== What you should do ==
The range runs from the line containing "Task: Expand the" through the last line of the material below; retype it exactly, leaving out the pictures.

==========

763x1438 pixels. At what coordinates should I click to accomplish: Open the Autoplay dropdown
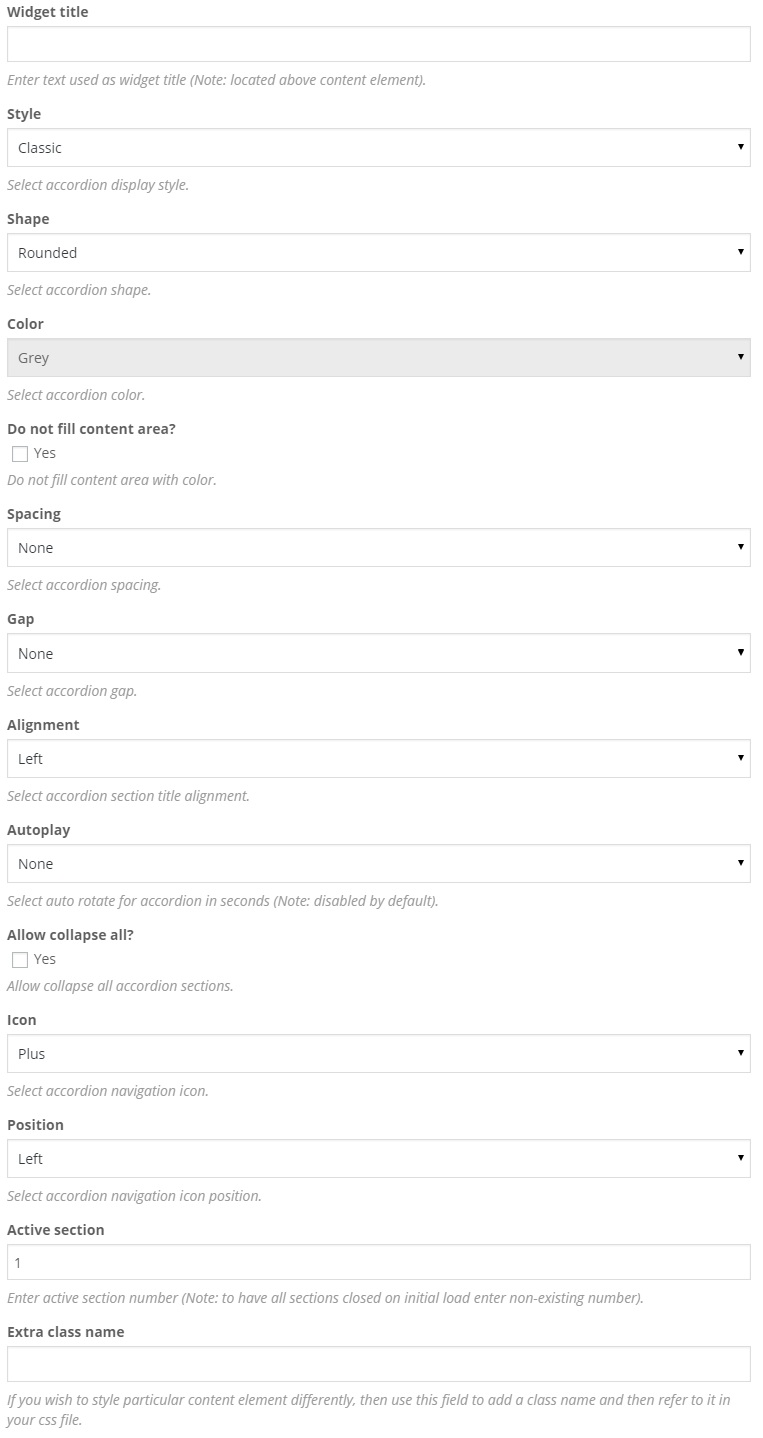[x=378, y=864]
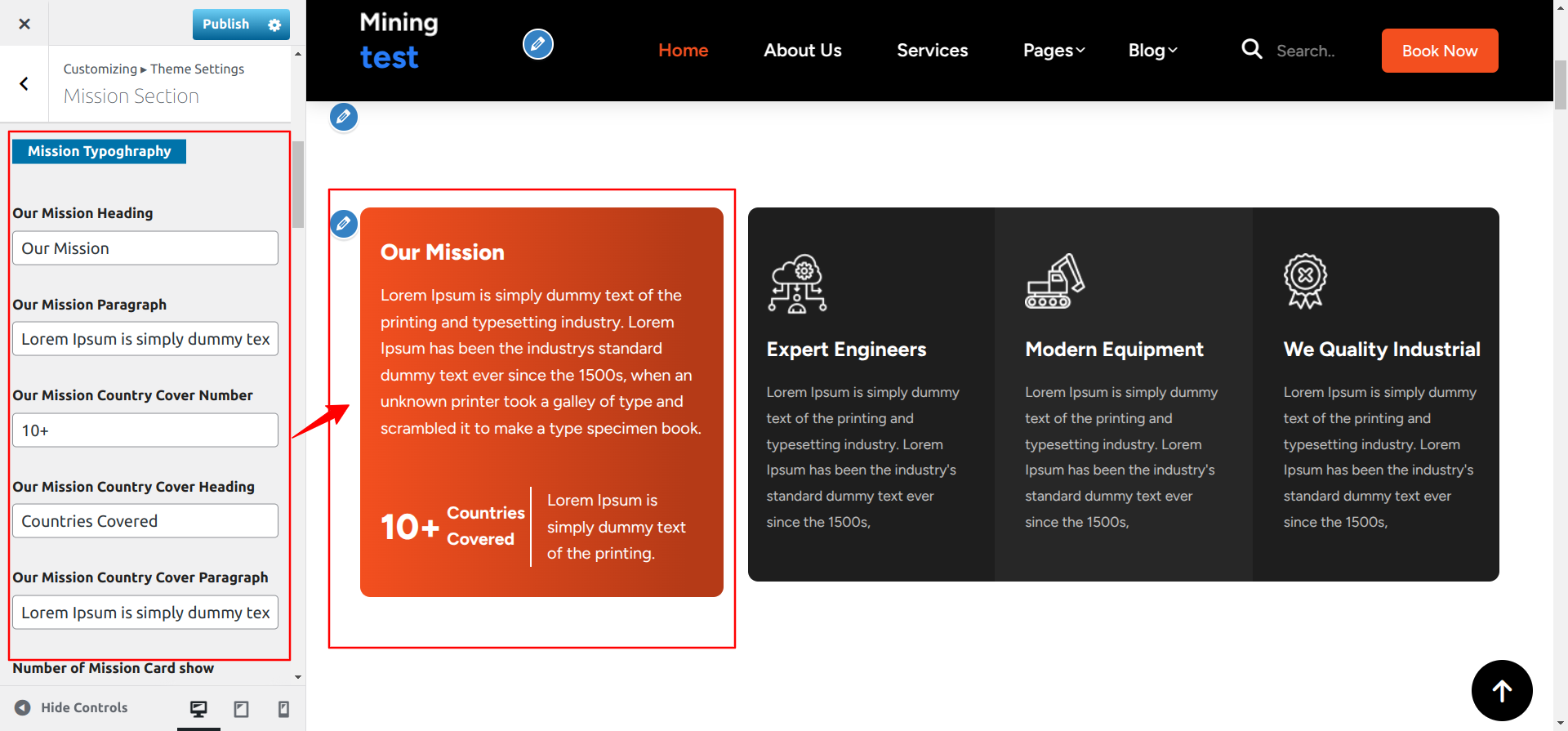Open Publish settings gear icon

click(274, 25)
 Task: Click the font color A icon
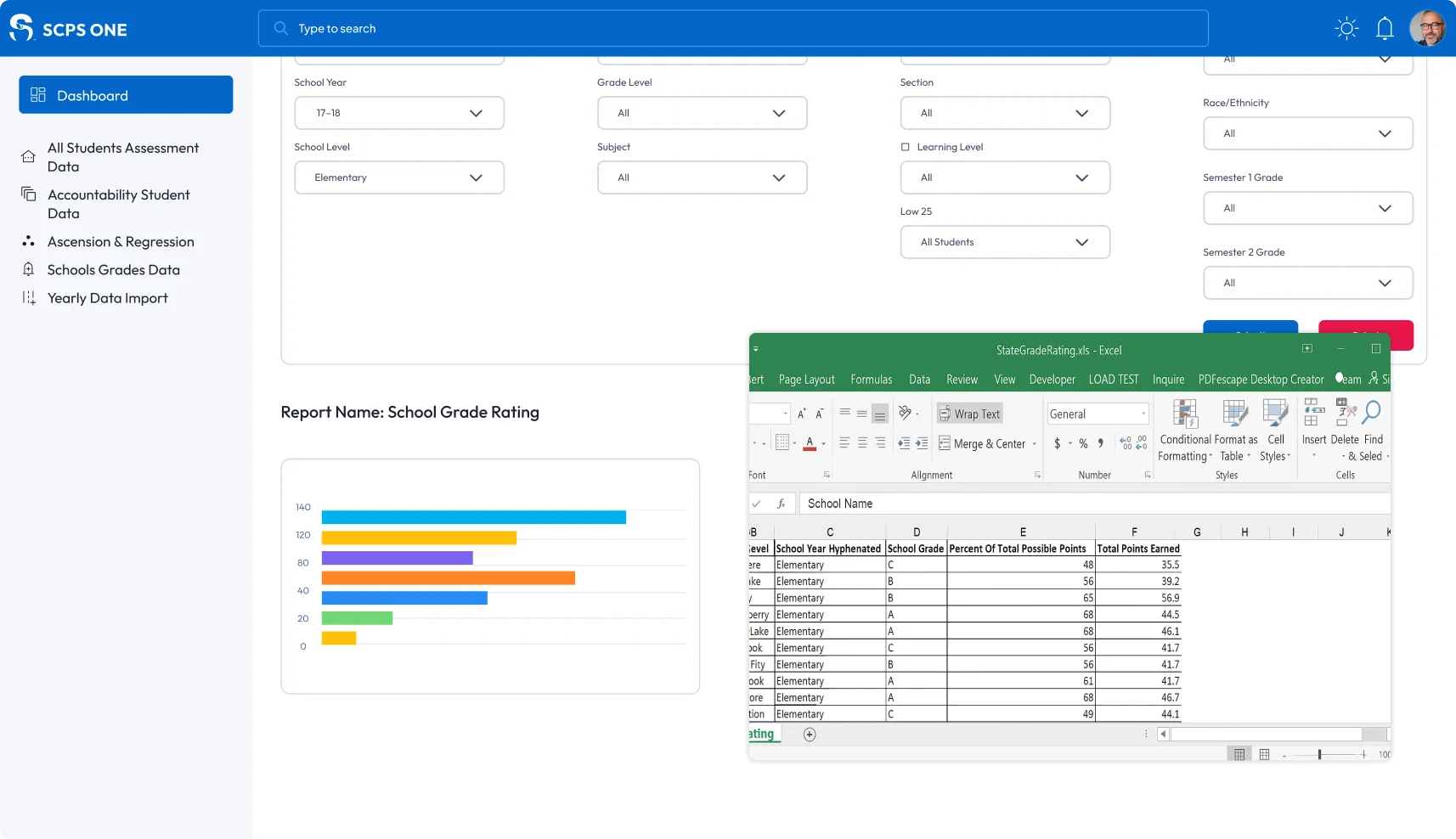pos(810,443)
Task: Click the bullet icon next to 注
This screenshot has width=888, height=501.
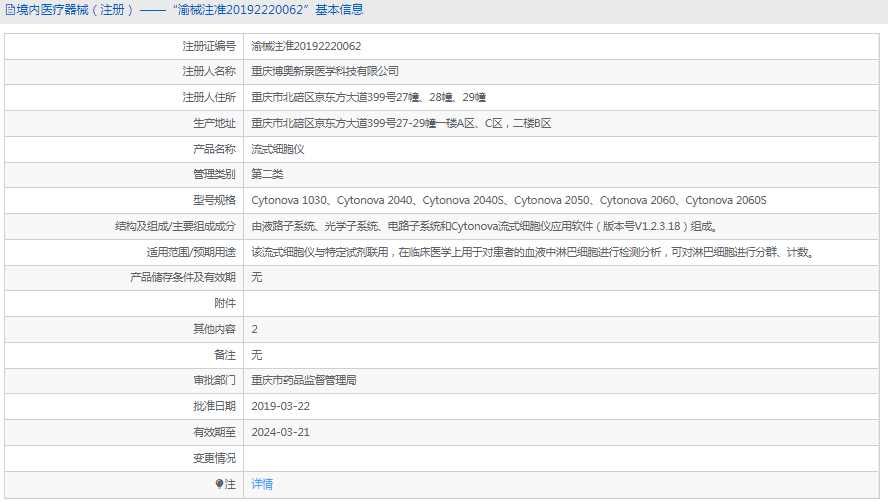Action: pyautogui.click(x=220, y=484)
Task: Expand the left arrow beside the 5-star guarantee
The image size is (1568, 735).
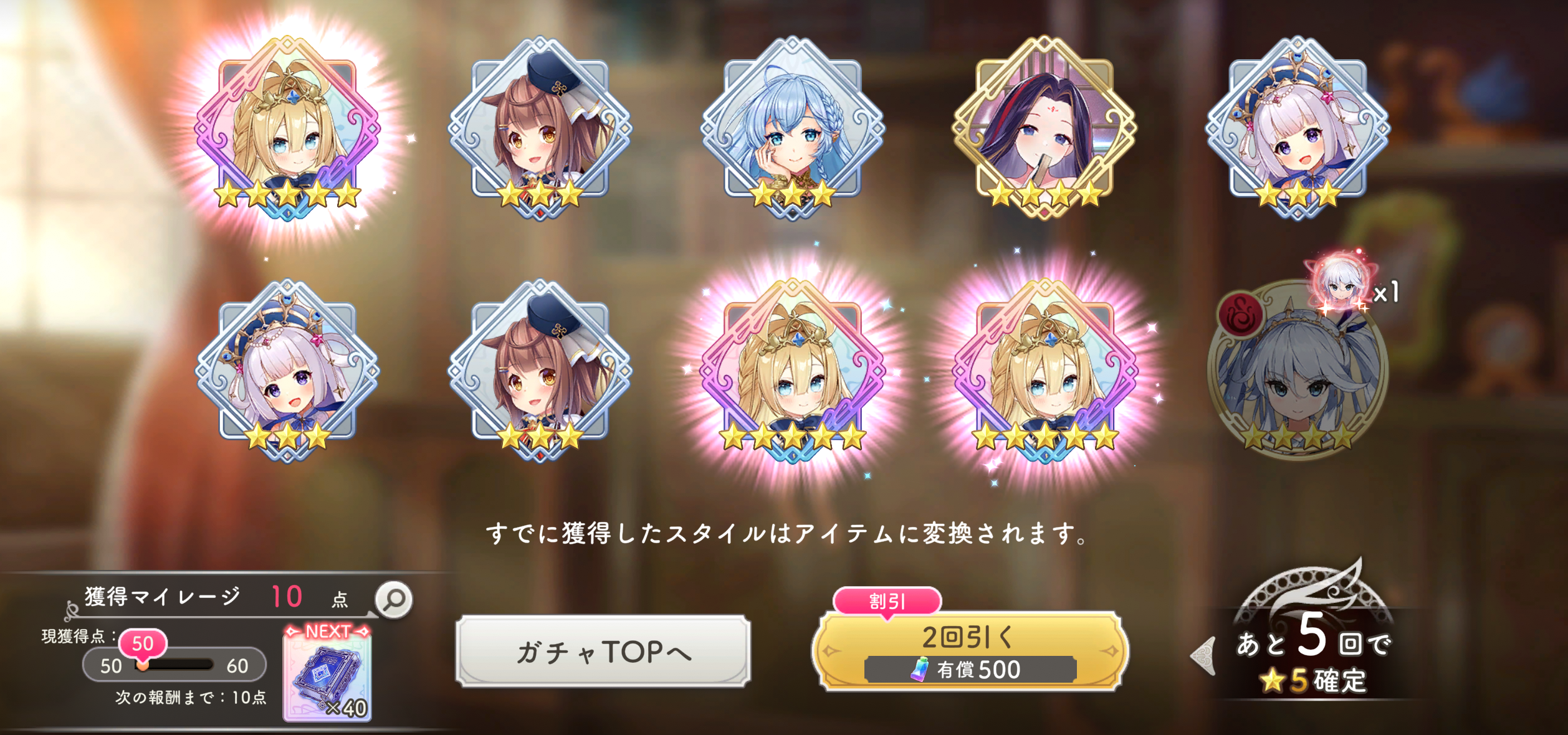Action: tap(1203, 656)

==========

== Exercise solution ==
Task: Expand the left arrow beside the 5-star guarantee
The image size is (1568, 735).
Action: tap(1203, 656)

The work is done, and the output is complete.